During climb, we found the S-TEC autopilot accurately held selected rates of climb, which were easily programmed through the integrated Avidyne system. At 16,500 feet, we observed 196 KTAS on 21 GPH. As has been our experience with current production Pipers, speed was exactly on the book while fuel flow was one GPH higher than book. CHTs stabilized with the hottest at 380 degrees, which we consider to be the maximum acceptable for cruise for any piston airplane. Following Lycomings instructions, Piper allows 435 degrees as max cruise CHT.

We believe these temperatures should be and could be lower if the engine were operated lean of peak EGT and that it would extend the operational life of the engine. As an OEM, Piper cant publish

lean-of-peak operational data in the POH because Lycoming wont authorize it. We believe this hamstrings Piper; the company is clearly sophisticated enough to recognize the value of lean-of-peak operations. We continue to be baffled by Lycomings resistance to this well-established trend.

Handling

Maneuvering flight revealed a fairly steep stick-force-per-G gradient, which, in our opinion, means that it would take a hamfisted pilot to inadvertently stall the Matrix. It also meant steep turns required some effort and trim to help hold the nose at the desired attitude. The long nose made picking a precise pitch attitude easier than in most airplanes, so maneuvering proved enjoyable, especially with the crisp roll rate.

Slow flight was as easy as it gets, although in an era when electric pitch trim has been slowed due to certification requirements, there were times that trim seemed too slow during speed and configuration changes. Nevertheless, the Matrix is easily trimmed to fly hands off only a few knots above stall speed.

Configuration changes, gear and flap extension and retraction, created only minor pitch changes and all controls were fully effective through the stall. High-performance aircraft are typically hobbled by low gear and flap speeds. Not the Matrix. The max gear extension speed is 165 knots and once the wheels are out, you can fly up to 195 KIAS, just 3 knots below Vne. Speed brakes are an option, but the wheels can do the trick. The first notch of flaps can go out at 165 knots, too.

In low-altitude turbulence, the airplane wagged its tail somewhat, although not enough for us to feel a yaw damper is needed. However, we did hit our head on the ceiling enough to wish for more headroom. (The reviewing pilot is 6-feet-4 inches tall.)

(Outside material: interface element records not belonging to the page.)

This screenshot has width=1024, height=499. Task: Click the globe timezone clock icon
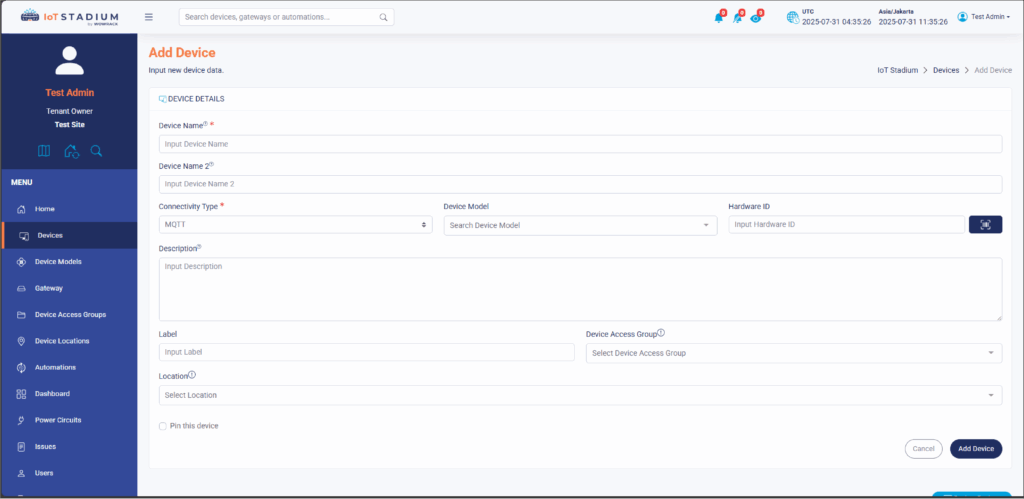(x=792, y=17)
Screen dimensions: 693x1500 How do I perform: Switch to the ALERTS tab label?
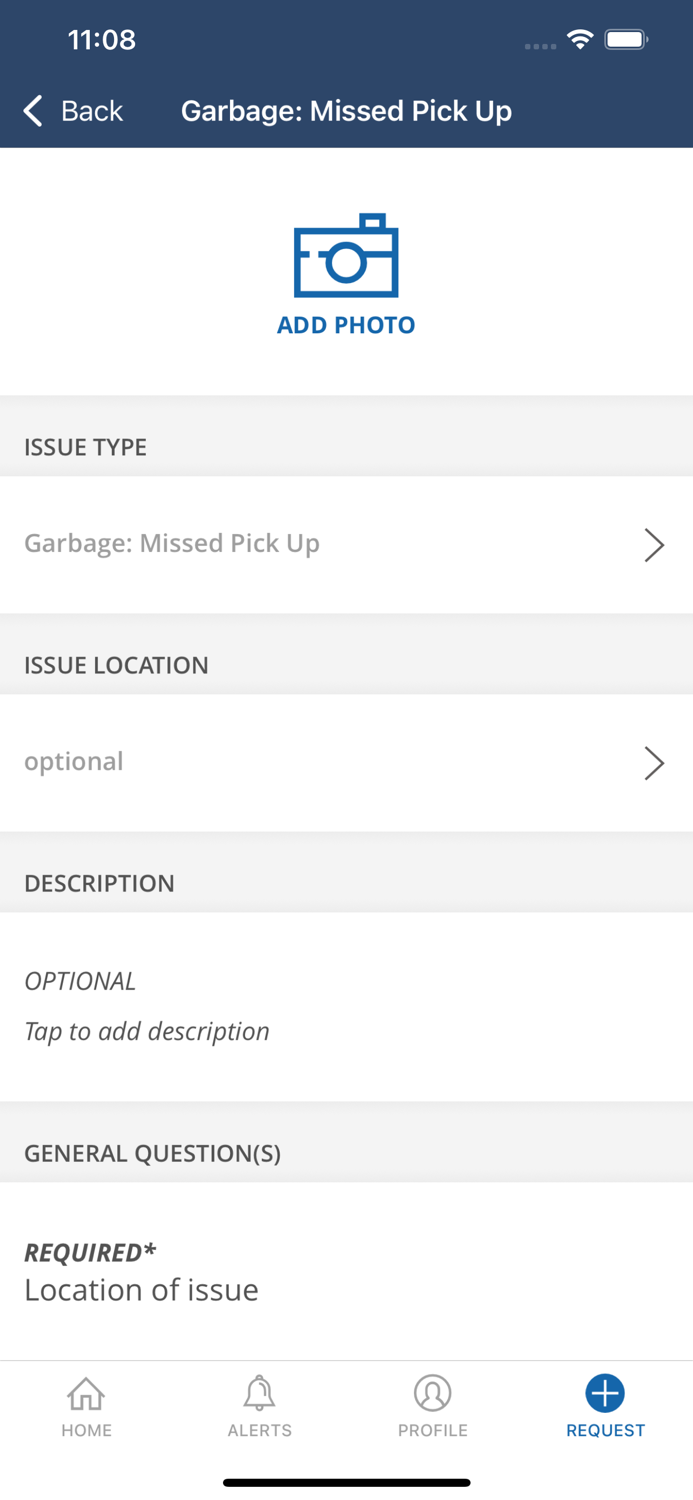click(259, 1430)
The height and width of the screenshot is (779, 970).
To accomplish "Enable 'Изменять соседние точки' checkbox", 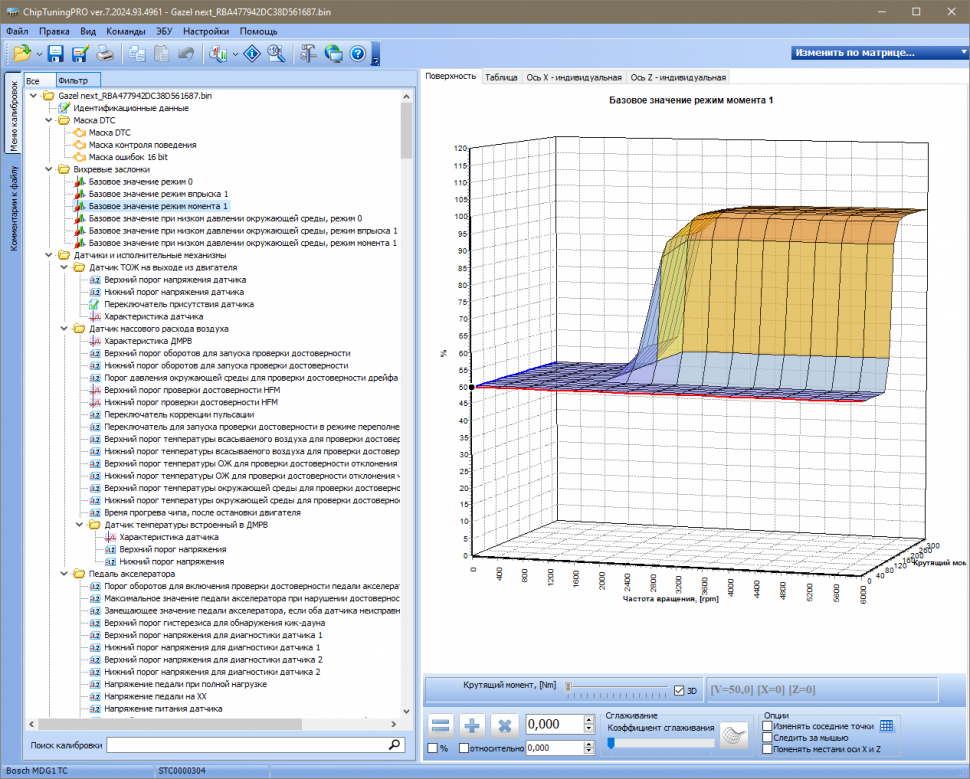I will (x=767, y=726).
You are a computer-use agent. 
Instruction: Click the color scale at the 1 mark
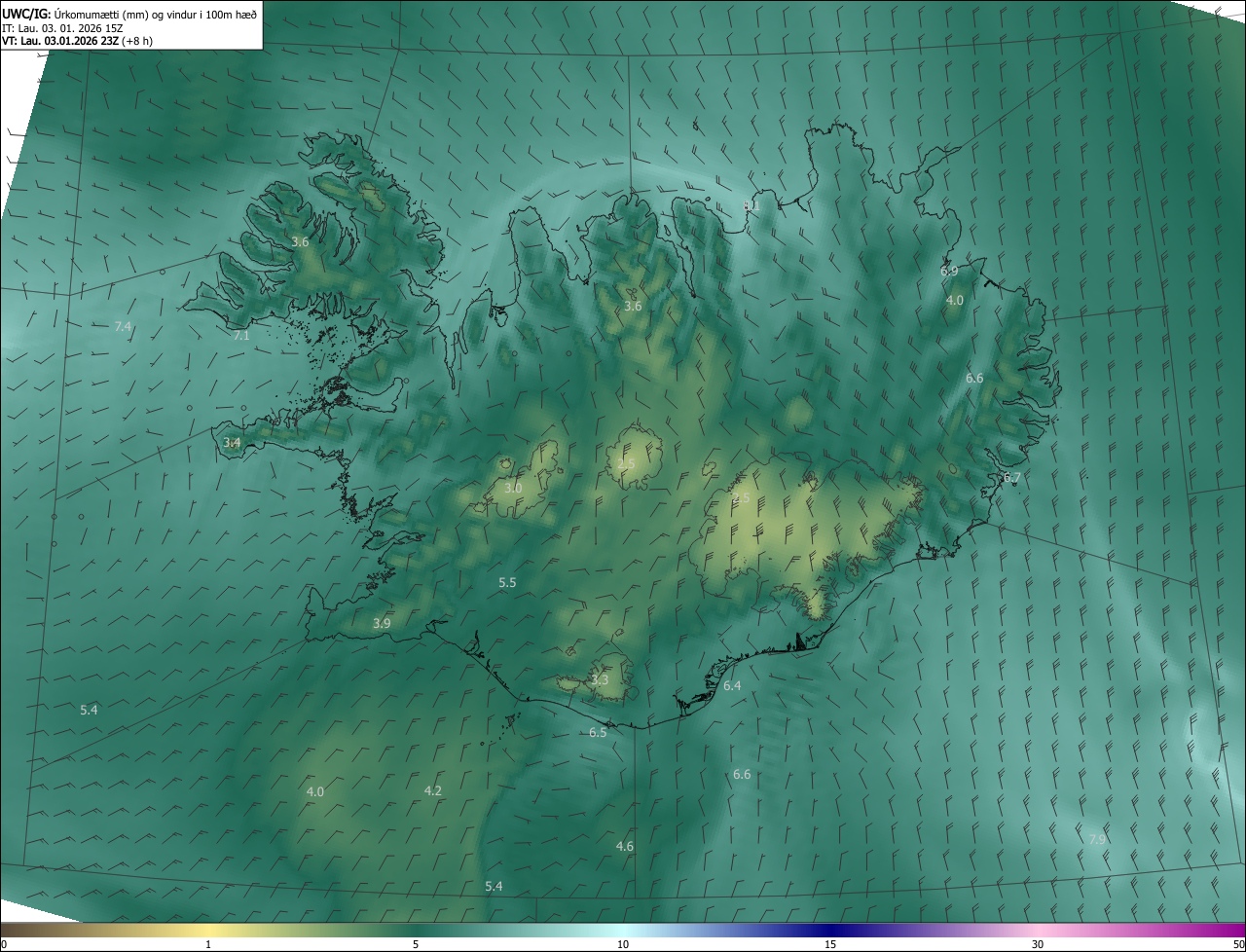pyautogui.click(x=208, y=932)
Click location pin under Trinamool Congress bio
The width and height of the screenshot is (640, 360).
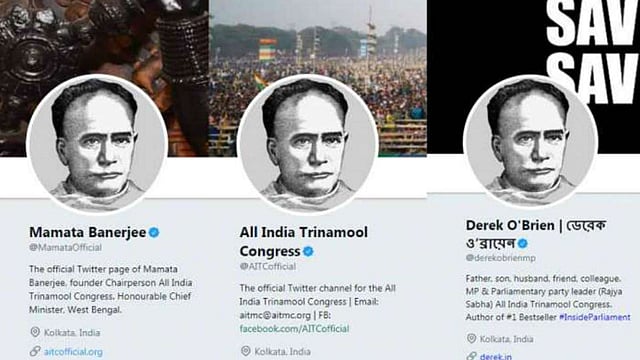(x=245, y=351)
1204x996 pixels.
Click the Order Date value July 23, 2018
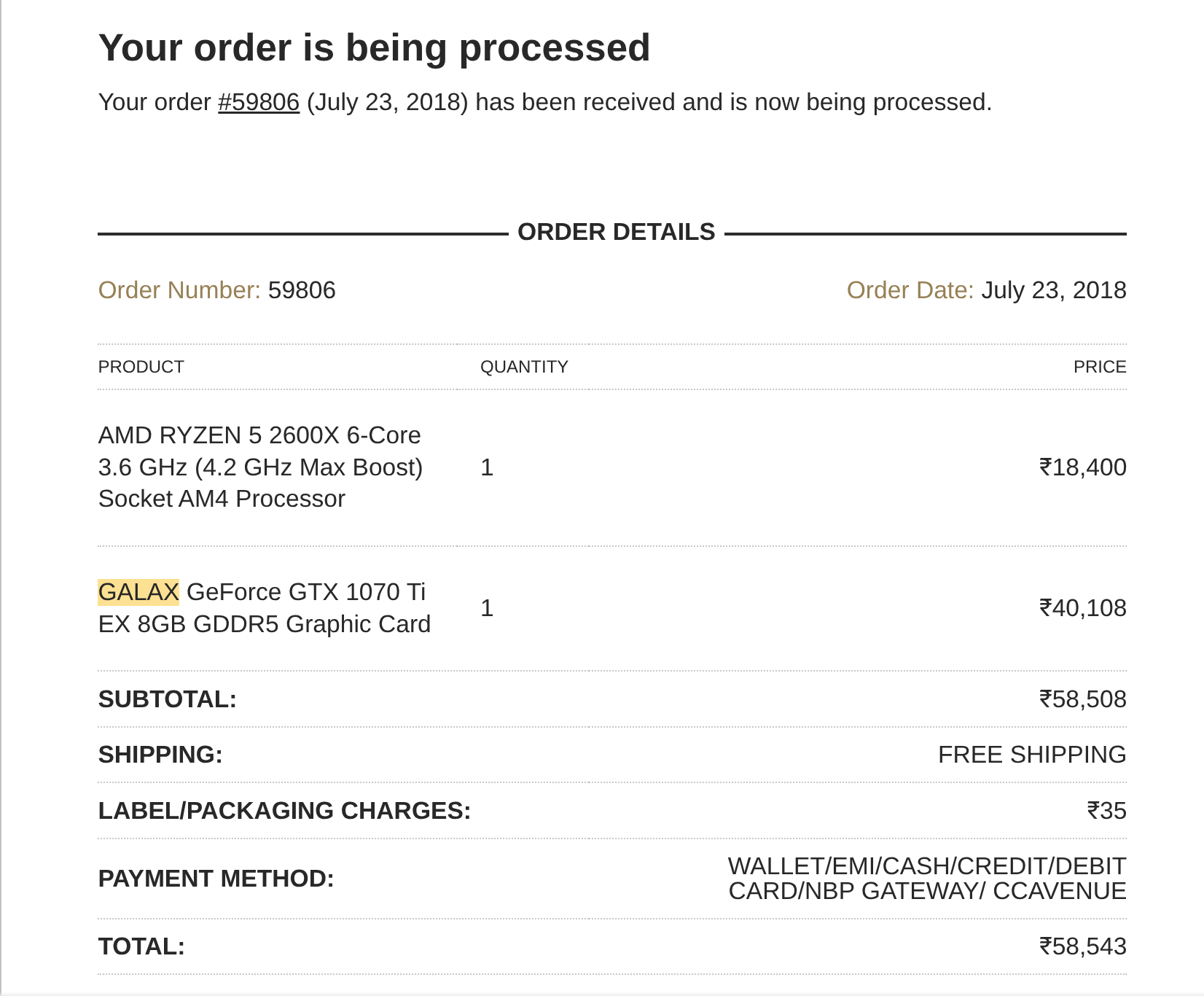(1053, 290)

Flying the traffic pattern was a pleasure. The low nose position and seating position near the leading edge of the wing makes for good visibility, backed up by having a traffic alert system tied in with the Avidyne. Ten degrees of flap on downwind and about 120 knots allowed smoothly fitting in with traffic. Twenty degrees on base, with full flaps and about 80 knots on final, with power to idle prior to the flare lead to positively controlled touchdowns at near stall speed and plenty of control authority for crosswinds.

Conclusion

Although we werent so sure when Piper announced the Matrix, we think the airplane is a winner. Well go out on a limb and opine that if Piper can drag Lycoming kicking and screaming into the 21^st century and publish lean-of-peak operating data to reduce engine operating temperatures and cut fuel burn, the airplane will make the leap from good to great. Perhaps it will do just that with the new TEO-540-A described on page 24 of this issue.